Today was a big day for the markets. The transports continued to show strength and broke key price levels higher. In some minds this will now bolster the highs that we are making into the end of the year and possibly eliminate theories for more serious corrections to come based on a failing Fed effect and tax increases.
In early November I posted this US dollar chart below without really much theory behind it claiming, “Interesting monthly Fib relationships and second term Dems look.”
And while Im not well versed in politics by any stretch, the similarities in price action developing in the Obama terms vs the Clinton terms offers me a chance to hypothesize into the end of 2012 on the scenario we are faced with today.
Many have been calling for dollar strength.

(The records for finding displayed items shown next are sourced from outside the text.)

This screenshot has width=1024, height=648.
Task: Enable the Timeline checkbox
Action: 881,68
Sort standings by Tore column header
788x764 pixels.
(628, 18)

From a technical stand point, this theoretically puts stress on the indexes.
Also many are wrapped up in the Fed effect and how each Fed stimulus has faded to a matter of minutes instead of days, weeks and months. The Fed actions are now seen as an unavoidable stress to come and a failing crutch at present.
While I agree with these two observations, the market has seemingly priced out all counter effect bias; The markets are at highs, the dollar at lows, the Fed effect inconsequential and the fiscal cliff is being priced as averted.
The indexes and currencies are at extremes relative to risk, reflecting positive bias.
Still, the idea that we should expect a plateau here and not induce further “risk on” right out of 2013 gates is widely expected and discussed.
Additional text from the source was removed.